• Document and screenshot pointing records
────────────────────────────────────────
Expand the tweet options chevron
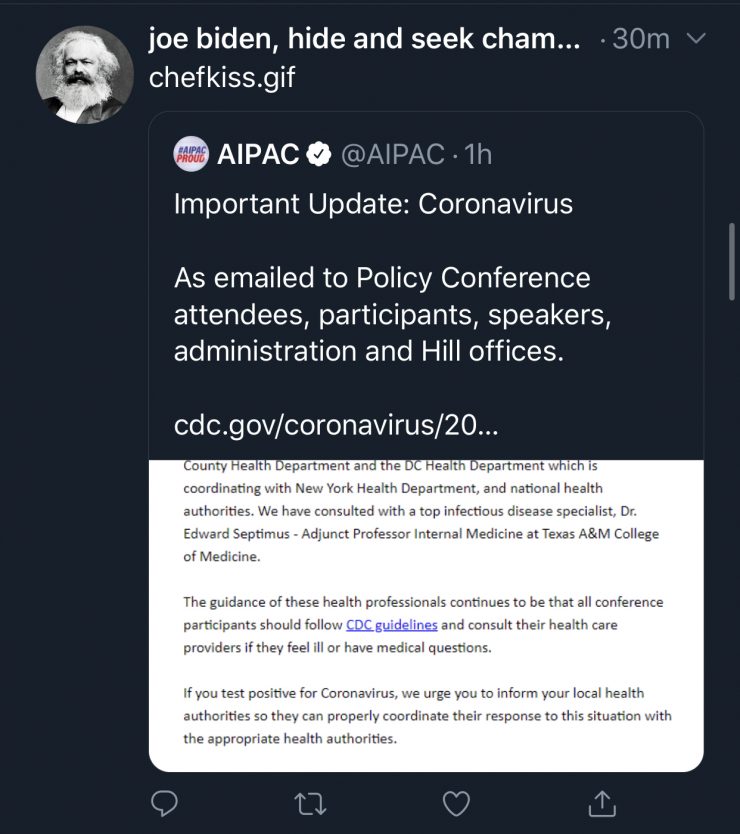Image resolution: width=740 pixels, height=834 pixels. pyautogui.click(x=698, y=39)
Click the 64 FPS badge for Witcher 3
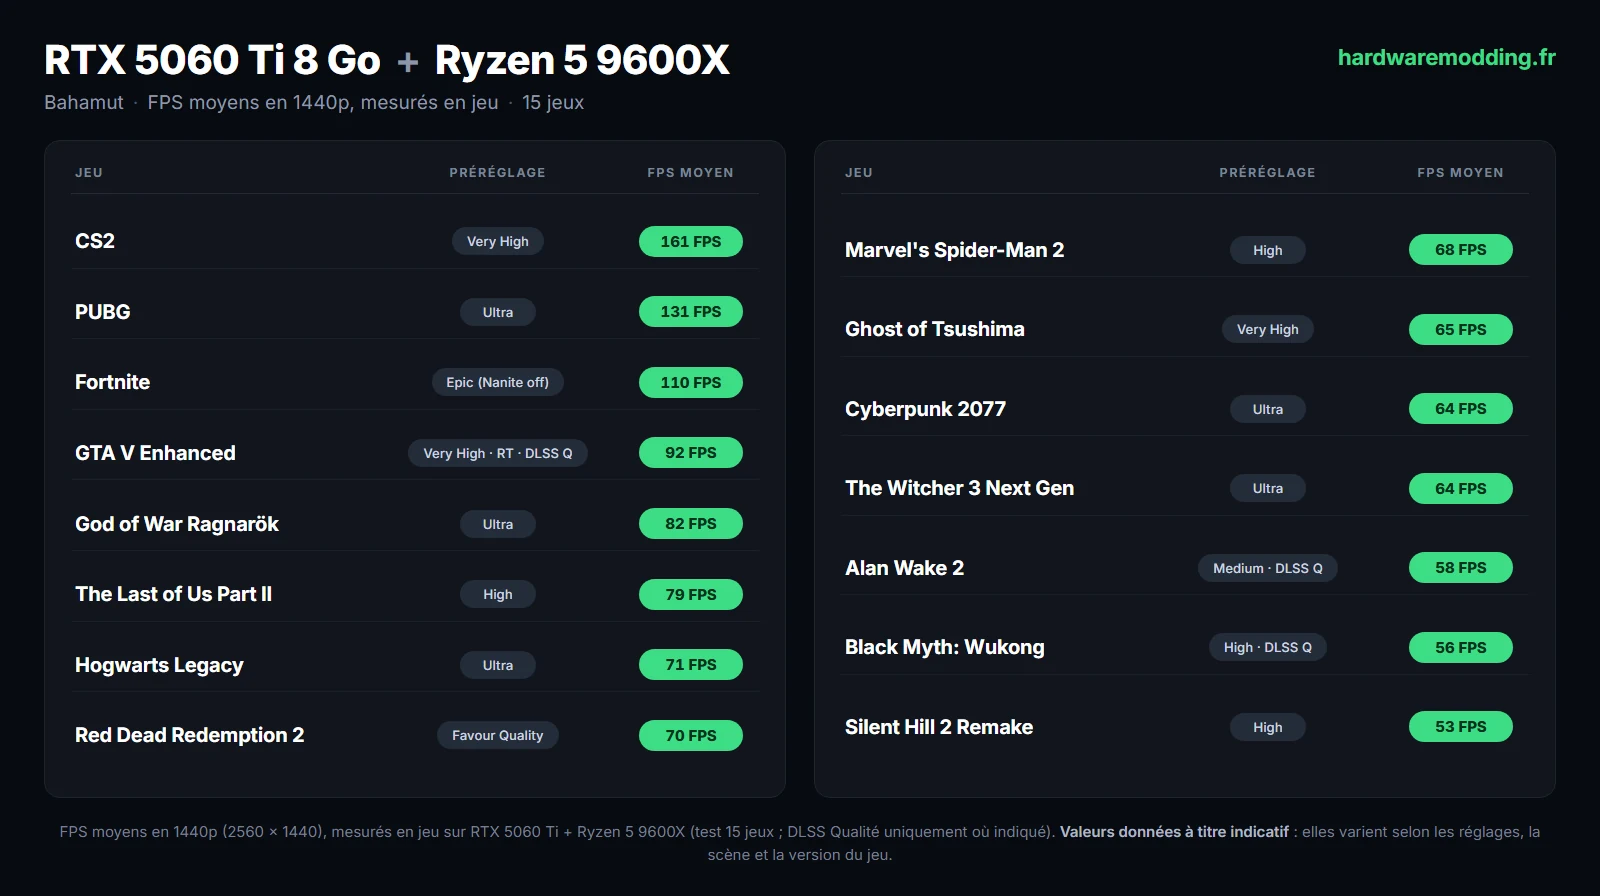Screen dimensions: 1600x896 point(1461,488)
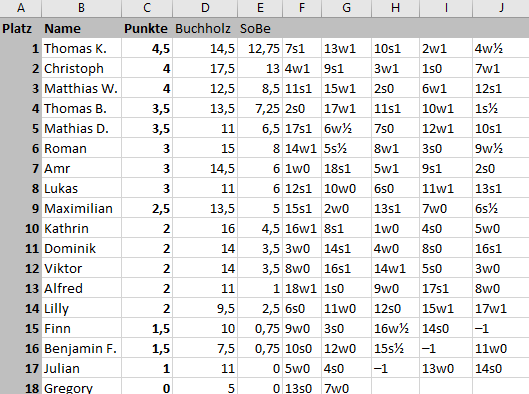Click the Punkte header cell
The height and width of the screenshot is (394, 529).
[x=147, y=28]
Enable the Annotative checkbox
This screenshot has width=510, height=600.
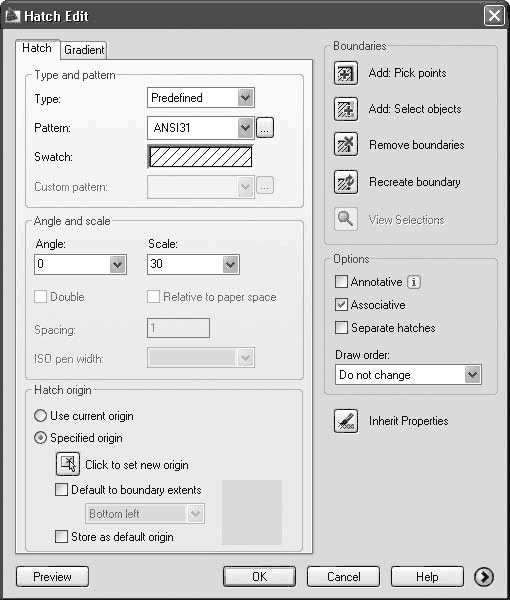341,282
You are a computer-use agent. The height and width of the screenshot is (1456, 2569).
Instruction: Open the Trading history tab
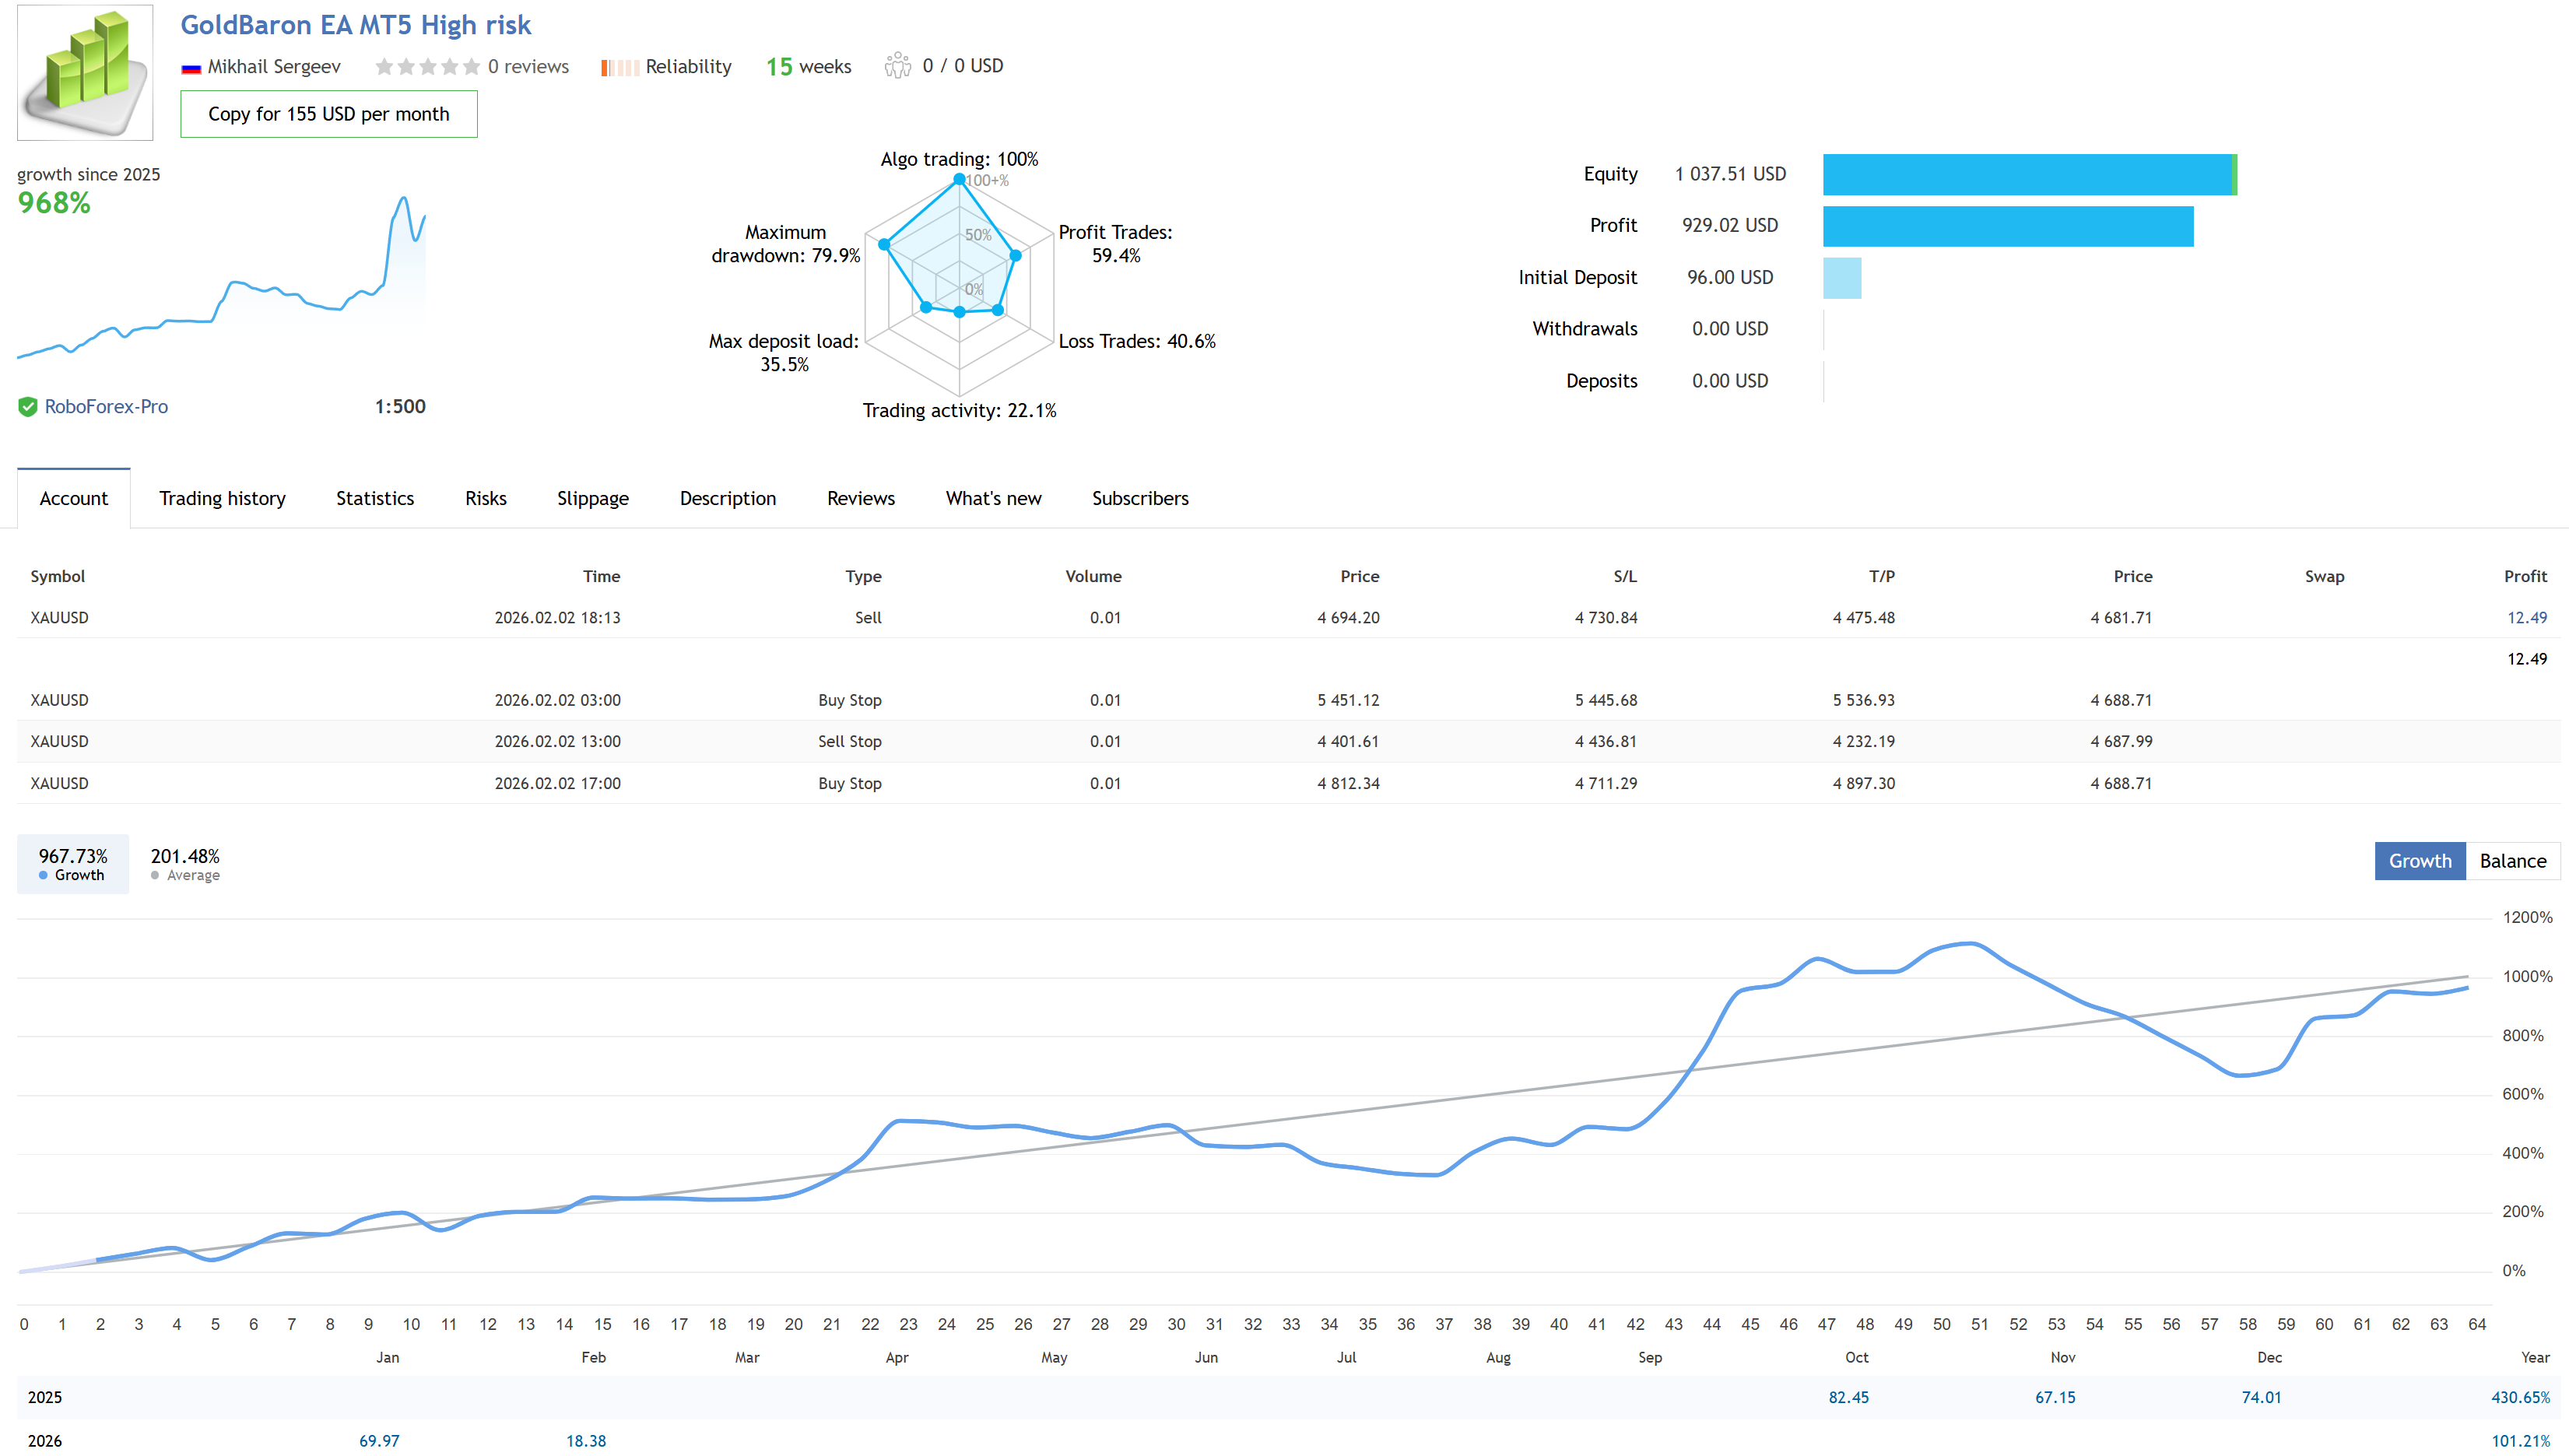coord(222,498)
────────────────────────────────────────
• Given instruction
Rewrite the records with "Enable" switched to "Tick" and everything else unchanged, leaving out the pictures.

• Right answer
Expand the tweet options chevron
Image resolution: width=740 pixels, height=834 pixels. pyautogui.click(x=698, y=39)
Click the 64 FPS badge for Witcher 3
Screen dimensions: 1600x896 point(1461,488)
Click the Punkte header cell
The height and width of the screenshot is (394, 529).
[x=147, y=28]
Tick the Annotative checkbox
This screenshot has width=510, height=600.
341,282
You are a computer-use agent. The height and width of the screenshot is (1456, 2569).
Instruction: Open the Trading history tab
coord(222,498)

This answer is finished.